Asintió con timidez y durante unos segundos nos fundimos en un beso. Me gustó la forma en que su mano sujetó mi nuca, el sabor salado de sus labios y cómo nuestras bocas se acoplaron en perfecta sincronía. Animada por una pasión creciente, me estreché aún más contra su pecho. Notaba su pulso acelerado y la respiración agitada…
Suspiré con decepción cuando sus manos me apartaron con delicadeza.
—La chica de tu novela ya ha superado su dilema… Ahora se atreve a besar al protagonista.
—Ahora el dilema lo tiene el autor —respondió de forma ambigua al tiempo que se alejaba unos pasos más de mí.
—¿Qué quieres decir?
No respondió.
Di por hecho que se refería a Elisabeth y no insistí.
—Tenemos que volver en verano. Bañarse de noche en esta balsa, con luna llena, es una experiencia única que no debes perderte.
—Aún falta mucho para eso… Pero conozco una forma de disfrutar de un baño de agua y estrellas sin esperar tanto —dije, recordando el reto de Elisabeth.
—¿Y qué forma es ésa?
Suspiré sin responder a su pregunta antes de decir:
—Me alegra que hayas cambiado de opinión, Jim. Cuando llegué dijiste que no aguantaría ni una semana, y ahora ya haces planes para el verano.

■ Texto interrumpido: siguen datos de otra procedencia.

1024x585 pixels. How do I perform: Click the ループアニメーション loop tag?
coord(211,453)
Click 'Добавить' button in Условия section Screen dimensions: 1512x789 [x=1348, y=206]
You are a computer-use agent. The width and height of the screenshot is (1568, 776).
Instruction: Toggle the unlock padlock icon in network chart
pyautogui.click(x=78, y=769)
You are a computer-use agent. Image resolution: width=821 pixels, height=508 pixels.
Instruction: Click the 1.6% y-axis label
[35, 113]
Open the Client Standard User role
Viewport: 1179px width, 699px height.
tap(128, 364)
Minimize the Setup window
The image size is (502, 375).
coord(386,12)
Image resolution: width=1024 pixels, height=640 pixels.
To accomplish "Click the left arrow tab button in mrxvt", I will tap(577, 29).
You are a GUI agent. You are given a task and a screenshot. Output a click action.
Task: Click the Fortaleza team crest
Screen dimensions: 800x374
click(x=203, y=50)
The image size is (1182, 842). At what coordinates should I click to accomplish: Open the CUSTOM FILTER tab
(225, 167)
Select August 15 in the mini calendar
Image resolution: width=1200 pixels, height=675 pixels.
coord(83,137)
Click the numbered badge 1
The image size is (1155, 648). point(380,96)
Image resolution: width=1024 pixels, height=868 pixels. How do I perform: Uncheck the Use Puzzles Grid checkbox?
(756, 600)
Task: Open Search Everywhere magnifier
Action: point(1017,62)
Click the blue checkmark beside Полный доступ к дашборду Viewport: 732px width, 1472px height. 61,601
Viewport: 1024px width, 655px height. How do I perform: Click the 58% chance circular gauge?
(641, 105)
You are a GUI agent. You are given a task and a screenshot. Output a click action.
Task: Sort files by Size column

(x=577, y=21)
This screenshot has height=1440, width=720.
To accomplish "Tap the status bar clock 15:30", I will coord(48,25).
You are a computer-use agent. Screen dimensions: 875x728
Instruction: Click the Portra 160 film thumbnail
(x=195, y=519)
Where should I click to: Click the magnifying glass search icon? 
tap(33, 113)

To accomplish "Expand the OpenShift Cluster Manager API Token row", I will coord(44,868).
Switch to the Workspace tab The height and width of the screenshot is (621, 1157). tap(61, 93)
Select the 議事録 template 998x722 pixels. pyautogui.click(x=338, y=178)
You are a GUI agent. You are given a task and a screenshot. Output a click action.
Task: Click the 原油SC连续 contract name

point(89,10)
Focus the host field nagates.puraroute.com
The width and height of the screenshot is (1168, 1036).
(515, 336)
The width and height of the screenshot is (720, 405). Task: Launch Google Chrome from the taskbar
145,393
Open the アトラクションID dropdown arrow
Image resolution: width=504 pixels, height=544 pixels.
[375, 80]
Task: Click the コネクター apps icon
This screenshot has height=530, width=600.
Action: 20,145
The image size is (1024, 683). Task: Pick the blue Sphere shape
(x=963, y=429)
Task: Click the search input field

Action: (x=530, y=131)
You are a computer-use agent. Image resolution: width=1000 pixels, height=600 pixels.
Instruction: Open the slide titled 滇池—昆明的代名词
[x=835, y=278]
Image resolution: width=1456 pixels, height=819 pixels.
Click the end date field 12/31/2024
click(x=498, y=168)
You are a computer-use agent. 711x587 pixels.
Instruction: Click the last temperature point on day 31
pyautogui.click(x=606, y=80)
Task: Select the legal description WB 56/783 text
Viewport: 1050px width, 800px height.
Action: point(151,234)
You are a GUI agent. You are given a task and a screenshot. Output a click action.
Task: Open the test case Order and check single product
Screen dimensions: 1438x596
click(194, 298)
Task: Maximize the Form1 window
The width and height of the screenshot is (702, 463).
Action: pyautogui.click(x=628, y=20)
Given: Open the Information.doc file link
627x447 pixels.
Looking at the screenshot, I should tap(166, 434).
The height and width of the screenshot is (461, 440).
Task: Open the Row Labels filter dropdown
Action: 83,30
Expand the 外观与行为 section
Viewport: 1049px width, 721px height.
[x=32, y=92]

—Has probado nuestro grog y bebido nuestra cerveza… —dijo, imitando la voz ronca de Jack—. Ahora ya perteneces a la isla y no te será fácil huir de ella.
—Es posible… Pero yo no contaría mucho con hacer turismo. Sólo dispongo de un día libre a la semana… Siempre y cuando me porte bien y no haga enfadar a mi amo.
—Ahora ya sabes que no le tiembla el pulso a la hora de castigar a sus empleados.
—En realidad sólo me ha quitado un día libre —repliqué tomando su mano y aproximándome de nuevo a él—. No puedo juzgarle por un único gesto.
Me puse de puntillas y volví a besarle. Jim dejó que mis labios se fundieran en los suyos, con una dulzura que poco a poco se fue transformando en pasión. Durante unos segundos sentí que mi mundo se detenía y que el deseo prendía un fuego que exigía algo más.
Gemí con desazón cuando separó sus labios y los acercó a mi oído para susurrarme:
—El sabor del mar puede apreciarse en un solo trago.